魏寧與明湛先在心裡對各自品評了一番,互相見禮。
魏寧很溫和,先跟明湛解釋,「上午我要在大理寺當差,公子下午要習武,到申時方歇,我就這時候過來。正好天也涼爽,最適合學習樂理了。鎮南王的琴藝非常好,公子要不要學琴,臣也略通一二。」說著微微笑,「說起來,還是鎮南王教我的呢。」
鳳景南這人自負又自戀,偏生母族微末,當時幾個異母的皇兄皇弟,沒人瞧得上他。他自覺凡事強人一頭,偏又沒處顯擺,便抓著年紀尚小的表弟魏寧得瑟。那會兒魏寧小,他娘生了三個丫頭片子,才生出了魏寧,當寶貝一樣嬌慣。到了鳳景南手裡就沒這麼好運氣了,魏寧初時常被鳳景南罵,什麼「笨啊、榆木疙瘩」,時不時給罵的哭上一鼻子。後來逐漸歷練出了厚臉皮,可以說魏寧的成功與鳳景南有著密不可分的關係。
明湛明白魏寧的意思,學一項鳳景南也喜歡的技藝,自然能討鳳景南的喜歡。在鎮南王府,鳳明禮、鳳明義、鳳明廉、鳳明菲都是學的琴,鳳景南閒了,指點一二,也能增進父子、女感情。
不過,對明湛來講沒必要了,他都到帝都了,還學個屁的琴。
明湛搖搖頭。
魏寧笑,從這幾天的事情可以看出,明湛是個有些手段的人。這類人都穎慧機敏,在鎮南王府這些年,得知鳳景南的喜好並不是難事兒。明湛身有不足,如果想討鳳景南的注意和喜歡,學琴是很好的法子。明湛卻不通琴道,想來,他與鳳景南的關係並不是非常好。

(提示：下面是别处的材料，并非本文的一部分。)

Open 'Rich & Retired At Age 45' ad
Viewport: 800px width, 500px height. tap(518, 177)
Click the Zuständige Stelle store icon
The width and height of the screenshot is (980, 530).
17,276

大理寺卿並非閒職,正二品高官。這位承恩侯並非等閒之輩,話裡話外沒有半分破綻,連笑容都無懈可擊,可是他一定猜出來了。
他與魏寧並不是朋友,如果他察覺自己只是鎮南王的一枚棄子,會怎麼辦呢?
他到了帝都,就已經坐實了棄子的事。吳應能做為吳三桂的獨子,吳三桂照樣說反就反,何況對於鳳景南來說,他兒子多的很。
明湛除了佔了嫡子的名兒,還是個啞巴,並且與鎮南王沒有特別深厚的感情。
一個質子,沒有起來應有的約束作用,那麼,這就是顆無用的質子。
不,不。
明湛對著魏寧笑了。他發現自己想歪了,質子本就是無用的,如果鳳景南有反意,別說是他,就是他們兄弟四個都到了帝都,怕也牽制不了鳳景南。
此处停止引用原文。